[Dataset records]
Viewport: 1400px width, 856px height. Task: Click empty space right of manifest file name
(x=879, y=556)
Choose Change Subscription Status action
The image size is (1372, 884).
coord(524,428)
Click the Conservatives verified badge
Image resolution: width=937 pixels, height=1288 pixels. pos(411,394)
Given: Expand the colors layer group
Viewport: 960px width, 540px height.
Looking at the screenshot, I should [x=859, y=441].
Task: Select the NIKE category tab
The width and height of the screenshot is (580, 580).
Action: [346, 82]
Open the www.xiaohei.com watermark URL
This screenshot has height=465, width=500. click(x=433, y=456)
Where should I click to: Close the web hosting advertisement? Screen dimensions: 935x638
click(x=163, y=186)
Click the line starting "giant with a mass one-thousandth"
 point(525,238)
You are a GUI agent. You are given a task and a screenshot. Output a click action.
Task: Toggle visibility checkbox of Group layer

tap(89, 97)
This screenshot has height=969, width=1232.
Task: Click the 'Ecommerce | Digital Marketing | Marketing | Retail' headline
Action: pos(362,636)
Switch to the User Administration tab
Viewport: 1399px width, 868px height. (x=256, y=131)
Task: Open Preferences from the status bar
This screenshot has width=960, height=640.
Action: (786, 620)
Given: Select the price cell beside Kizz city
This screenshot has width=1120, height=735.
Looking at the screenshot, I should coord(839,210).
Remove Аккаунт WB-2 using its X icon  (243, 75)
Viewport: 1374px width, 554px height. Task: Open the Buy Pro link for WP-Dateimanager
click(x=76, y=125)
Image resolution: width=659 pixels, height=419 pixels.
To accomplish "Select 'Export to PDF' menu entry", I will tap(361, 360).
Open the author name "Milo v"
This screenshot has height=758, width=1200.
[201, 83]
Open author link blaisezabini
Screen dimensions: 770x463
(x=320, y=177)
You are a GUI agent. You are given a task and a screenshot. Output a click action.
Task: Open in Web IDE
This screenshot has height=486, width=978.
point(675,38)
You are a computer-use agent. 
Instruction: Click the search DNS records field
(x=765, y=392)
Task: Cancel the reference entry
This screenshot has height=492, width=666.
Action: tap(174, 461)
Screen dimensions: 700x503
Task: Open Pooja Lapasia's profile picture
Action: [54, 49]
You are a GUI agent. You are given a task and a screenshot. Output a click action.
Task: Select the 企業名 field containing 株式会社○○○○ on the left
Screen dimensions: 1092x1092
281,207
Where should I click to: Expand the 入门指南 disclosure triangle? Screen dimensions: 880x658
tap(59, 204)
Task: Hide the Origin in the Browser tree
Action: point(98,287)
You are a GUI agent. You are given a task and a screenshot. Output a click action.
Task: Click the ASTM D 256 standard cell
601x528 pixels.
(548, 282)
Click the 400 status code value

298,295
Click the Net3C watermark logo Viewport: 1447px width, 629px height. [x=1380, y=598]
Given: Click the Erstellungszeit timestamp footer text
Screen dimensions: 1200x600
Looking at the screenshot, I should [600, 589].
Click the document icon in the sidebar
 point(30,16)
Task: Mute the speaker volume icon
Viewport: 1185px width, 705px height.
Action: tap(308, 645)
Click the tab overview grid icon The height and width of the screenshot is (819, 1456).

# [TASK REQUIREMENTS]
A word-for-word restatement of the lines running from the one with "Given: Click the" to the last line of the records is the whole answer.

# [RESPONSE AREA]
Given: Click the Erstellungszeit timestamp footer text
Screen dimensions: 1200x600
Looking at the screenshot, I should [600, 589].
Click the document icon in the sidebar
 point(30,16)
Task: Mute the speaker volume icon
Viewport: 1185px width, 705px height.
Action: tap(308, 645)
Click the tab overview grid icon The height and width of the screenshot is (819, 1456).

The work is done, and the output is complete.